Benchmarking the Strategies

The CPU time of each strategy was calculated by taking the average of 5 executions and collections of 1,000,000 and 10,000,000 random String objects were generated in each execution. The code was executed on a machine running Ubuntu 20.04 LTS 64-bit operating system with 12GB of RAM and a CPU Intel Xeon E3-1240 V3 of 3.40GHz with 4 cores per socket (2 threads per socket). The results are as presented in below table:

Strategy

CPU time (ms) – 1M objects

CPU time (ms) – 10M objects

Native Serial Stream

173.6

1826.3

Native Parallel Stream

60.8

803.9

Sublist Partition

61.1

639.2

List-based Shallow Partition

56.4

765.6

Array-based Shallow Partition

39.3

643.4

The first expected result is that the native serial stream achieved the highest CPU time. Actually, it was added to the tests for establishing an initial performance parameter. Simply changing the strategy to a native parallel stream resulted in an improvement of about 34.4% for collections of 1M objects and 44% of 10M objects. Thus, from now on, the performance of the native parallel stream strategy will be used as a reference for the other three strategies.
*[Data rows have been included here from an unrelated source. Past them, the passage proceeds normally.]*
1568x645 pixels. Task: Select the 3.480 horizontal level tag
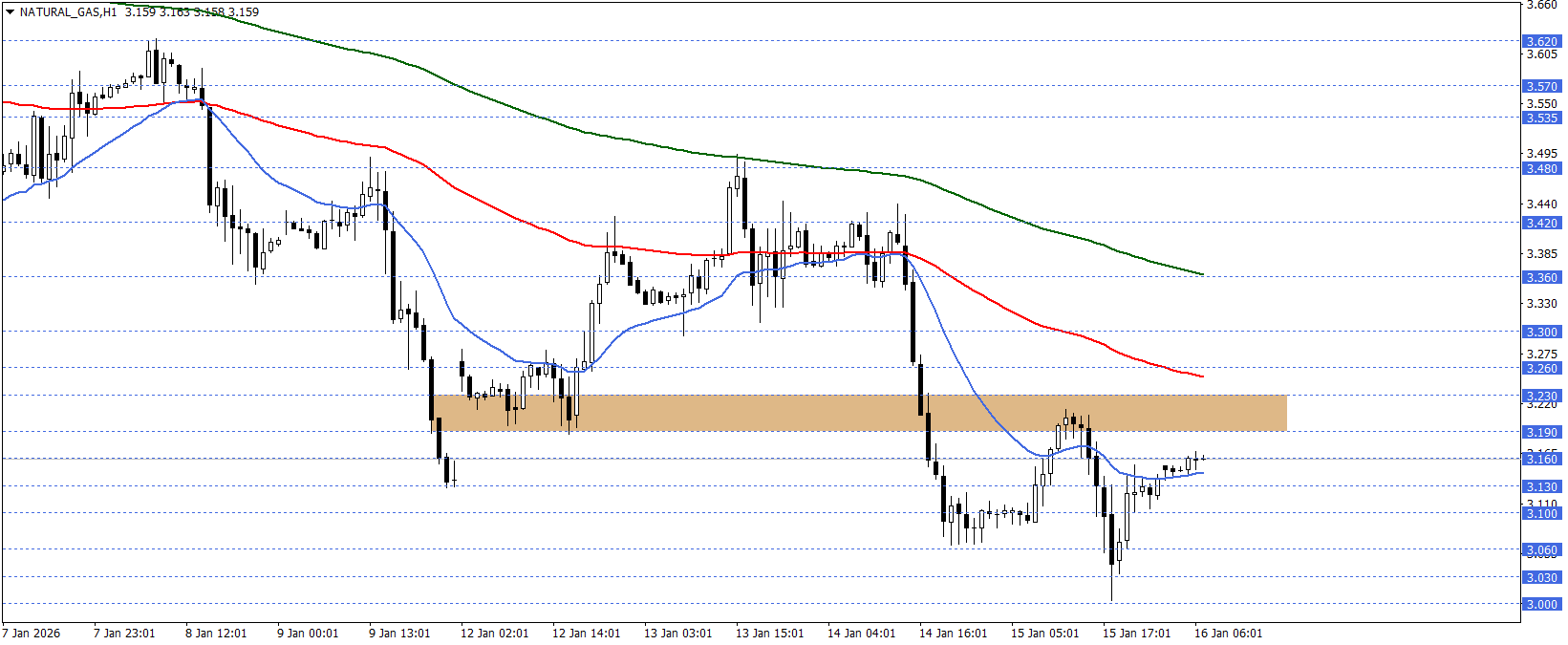point(1540,168)
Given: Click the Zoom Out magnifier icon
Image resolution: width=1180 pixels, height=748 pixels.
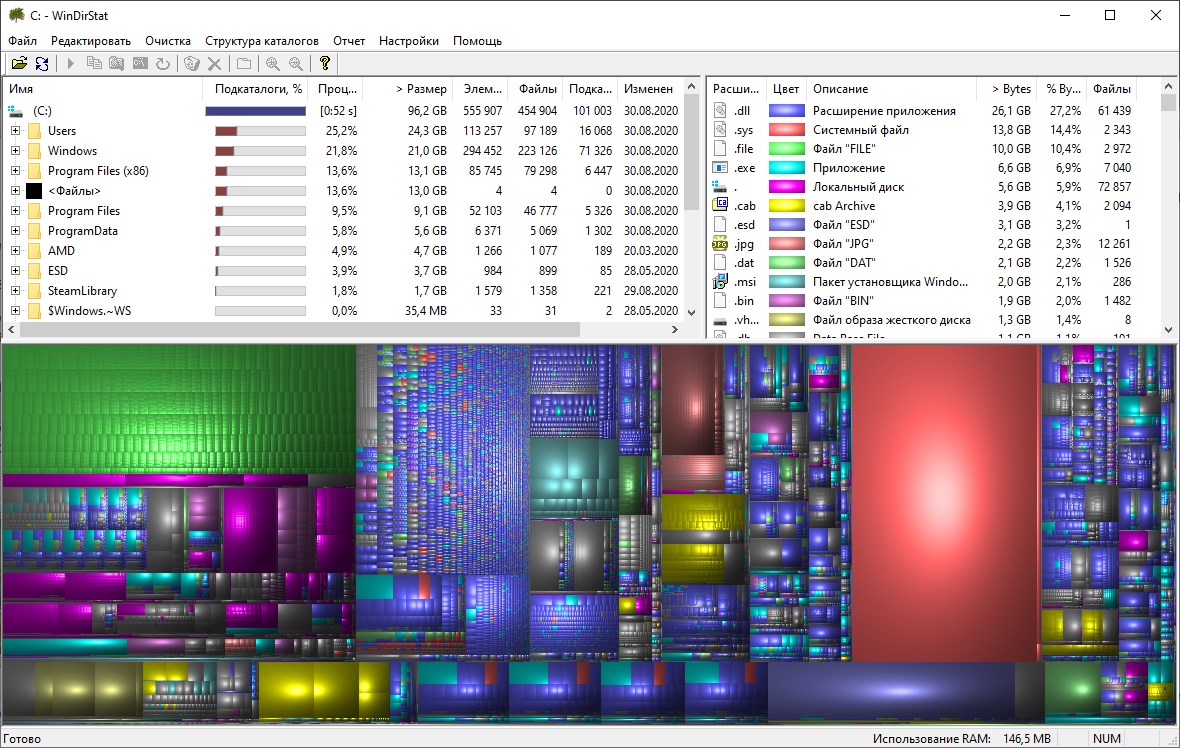Looking at the screenshot, I should click(x=295, y=64).
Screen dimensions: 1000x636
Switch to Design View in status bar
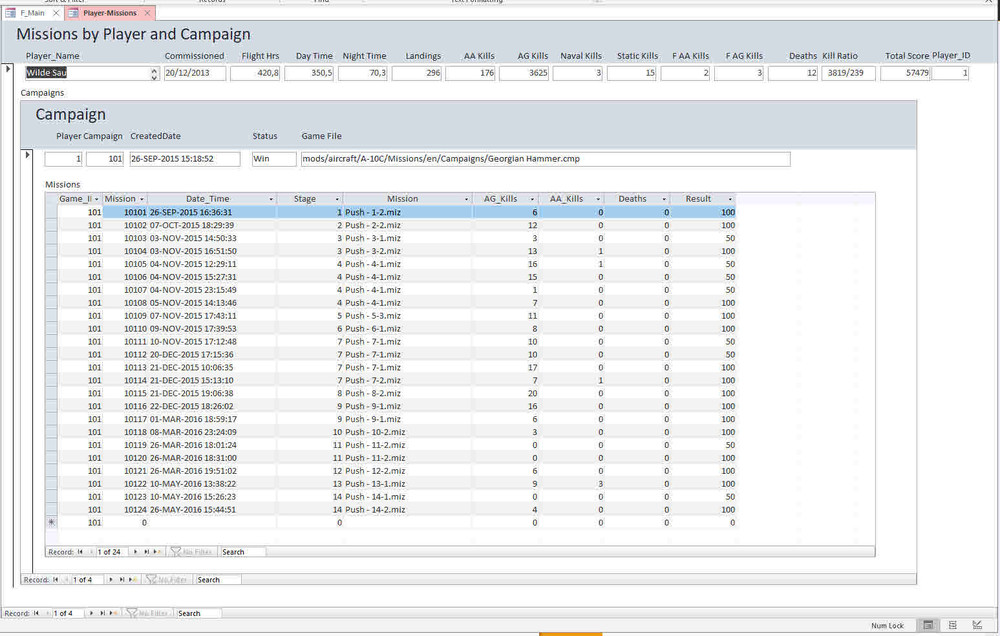tap(976, 625)
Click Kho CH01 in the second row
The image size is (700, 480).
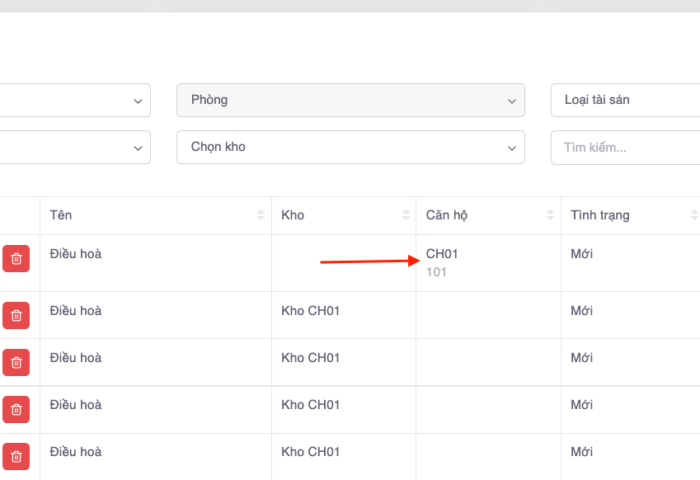point(310,311)
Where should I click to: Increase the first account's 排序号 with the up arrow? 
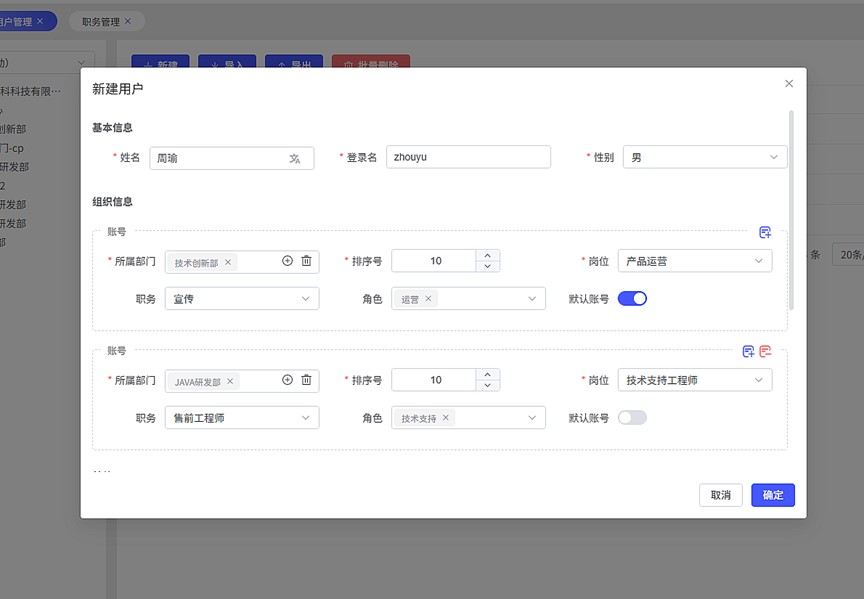coord(487,255)
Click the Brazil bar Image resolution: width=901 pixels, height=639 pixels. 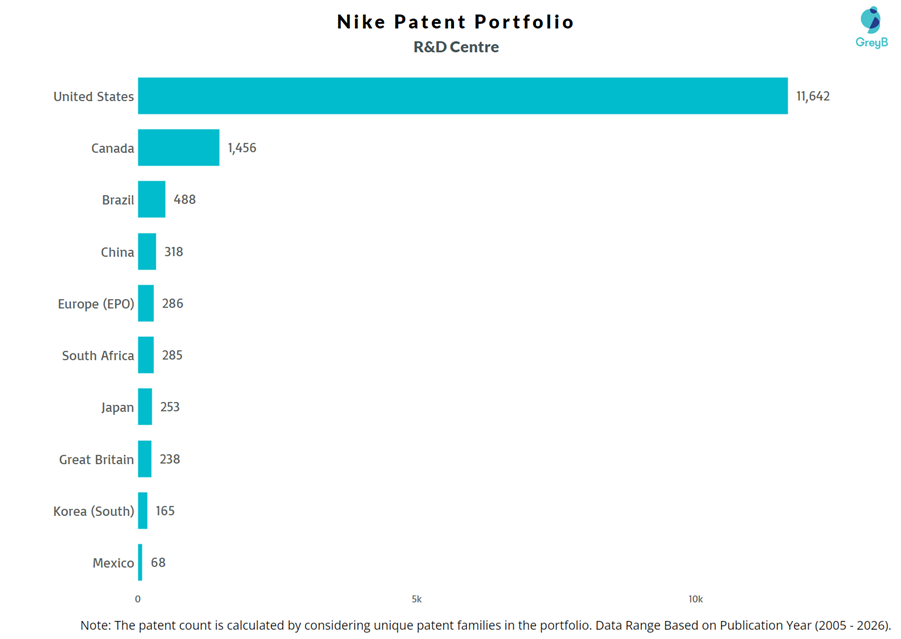[151, 199]
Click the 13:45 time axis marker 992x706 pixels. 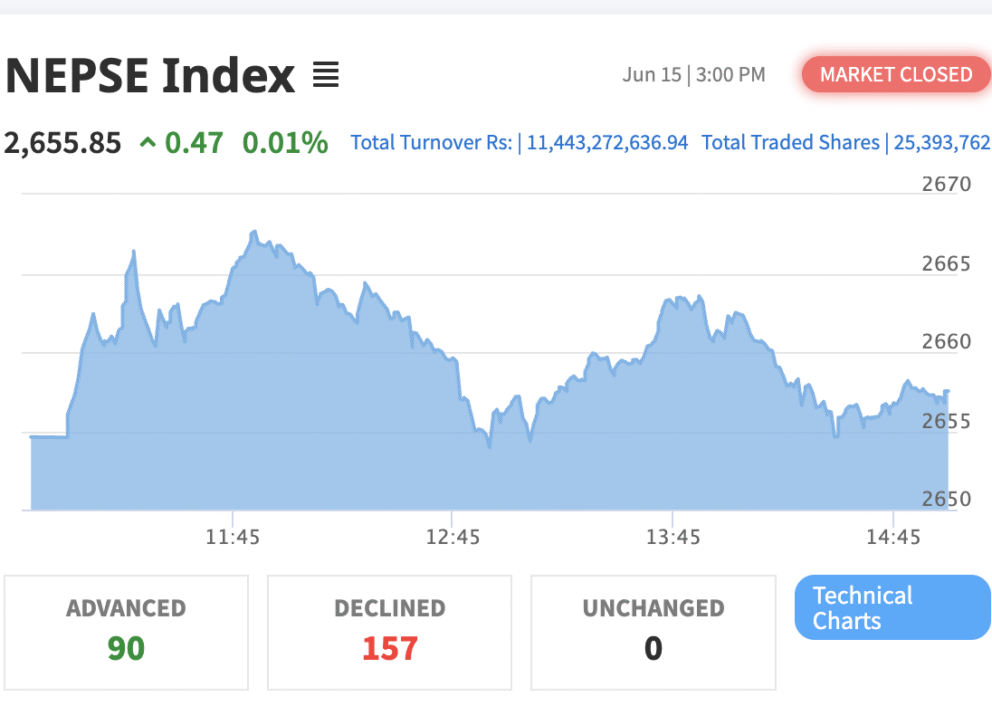click(x=673, y=537)
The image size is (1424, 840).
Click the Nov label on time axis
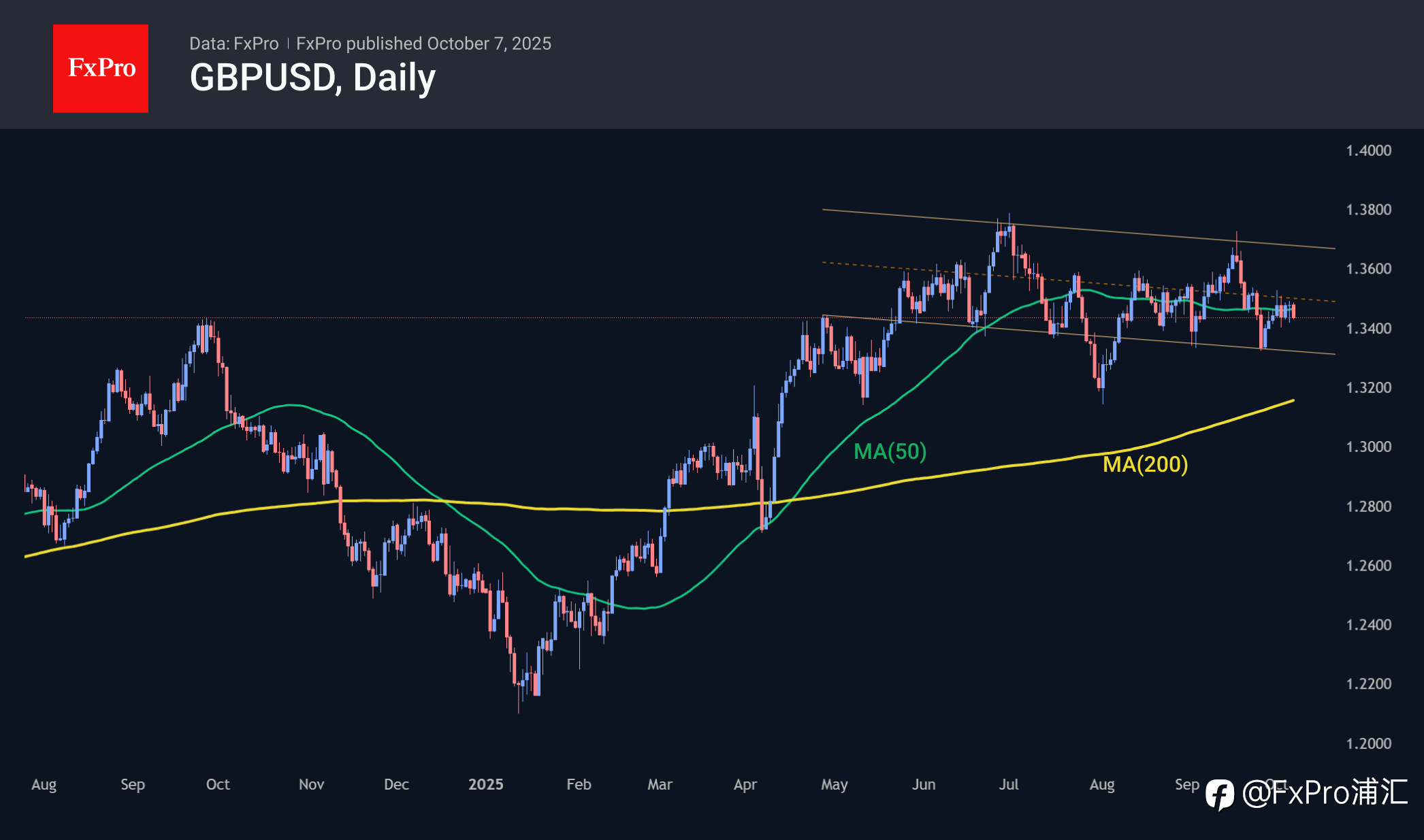311,784
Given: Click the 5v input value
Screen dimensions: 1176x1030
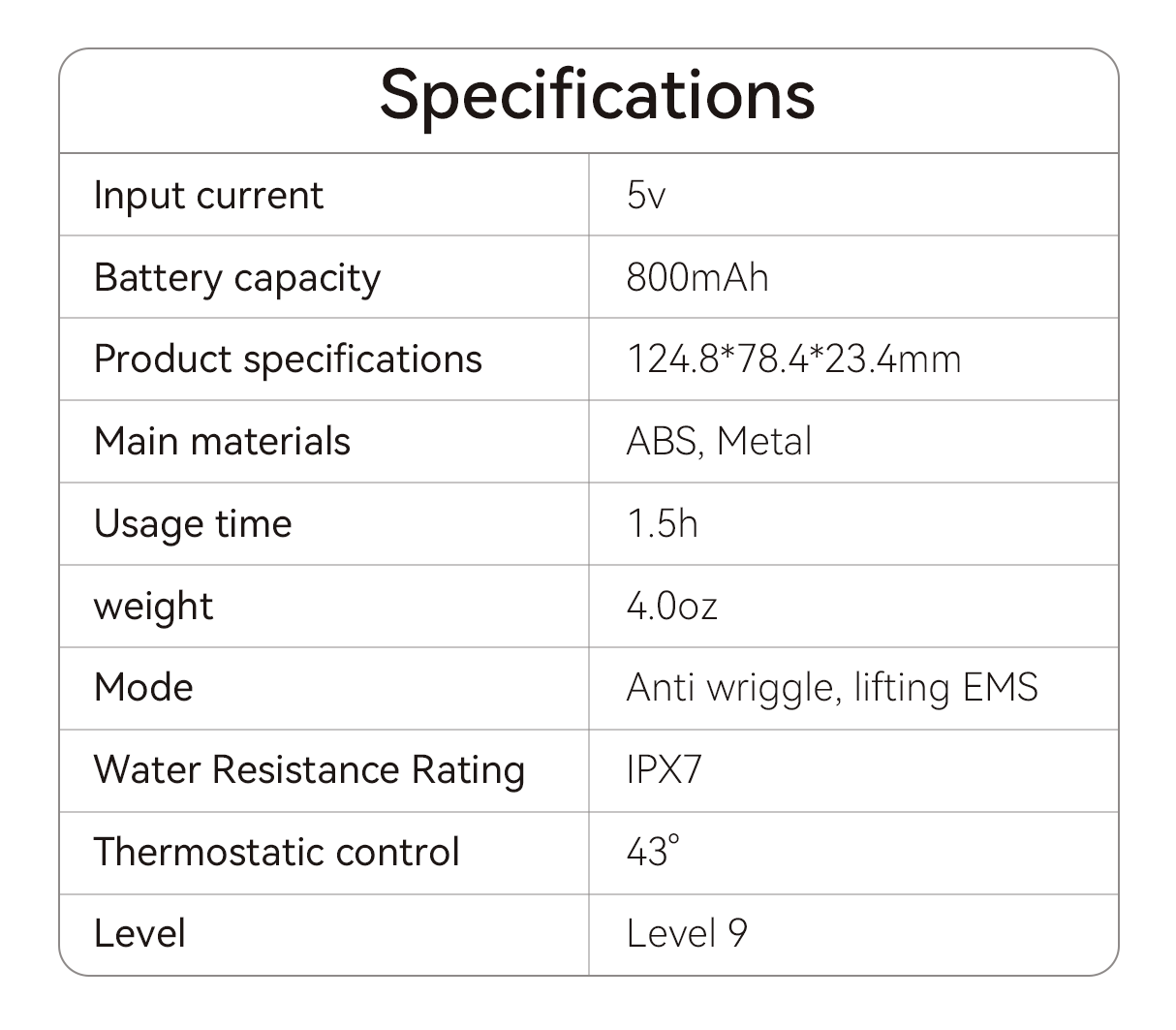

Considering collections of 1M objects, no relevant decrease in CPU time was observed with the List-based Shallow Partition strategy – there just was a subtle improvement of around 7% – while the Sublist Partition strategy performed worse. The highlight was the Array-based Shallow Partition which decreased the CPU time by around 35.4%. On the other hand, regarding 10 times larger collections, all three strategies beat the parallel stream time. The best performance improvement was achieved by the Sublist Partition – it decreases execution time by about 20.5%. However, a very similar performance was also observed with the Array-based Shallow Partition – it improved the CPU time by almost 20%.

As the Array-based Shallow Partition strategy presented a relevant performance with both collections size, its speed up ratio was analyzed. The speedup is calculated by taking the ratio T(1)/T(p) where T is the CPU time for running the program with p threads; T(1) corresponds to the elapsed time to execute the program sequentially. Below is the result of plotting the Speed ​​Up X Number of Threads chart for that strategy.

Speed ​​up to process a collection of 1,000,000 objects

As all tests were performed on a machine with 4 cores and with 2 threads per core, it was expected that the speedup rate of the strategy would increase with the use of up to 8 threads. Although the chart reflects that behavior, the maximum speed-up ratio reached by the algorithm was 4.4X. A very similar ratio was achieved with collections of 10M objects – this is the reason why a new chart was not plotted. It means that the strategy does not linearly improve its performance according to the number of threads employed. Ideally, by using 8 threads, the speedup ratio should correspond to an 8X improvement in CPU time.

Conclusion

The use of native parallel streams provides a reliable initial threshold to speed up the processing of large collections. Growth, it is worth trying alternatives parallelization strategies to achieve better performances rates. This article presented three distinct algorithms that can be used for overcoming the parallel streams’ performance. The complete source code is available on a GitHub repository – it is a Maven project whose specific module is dzone-async-exec.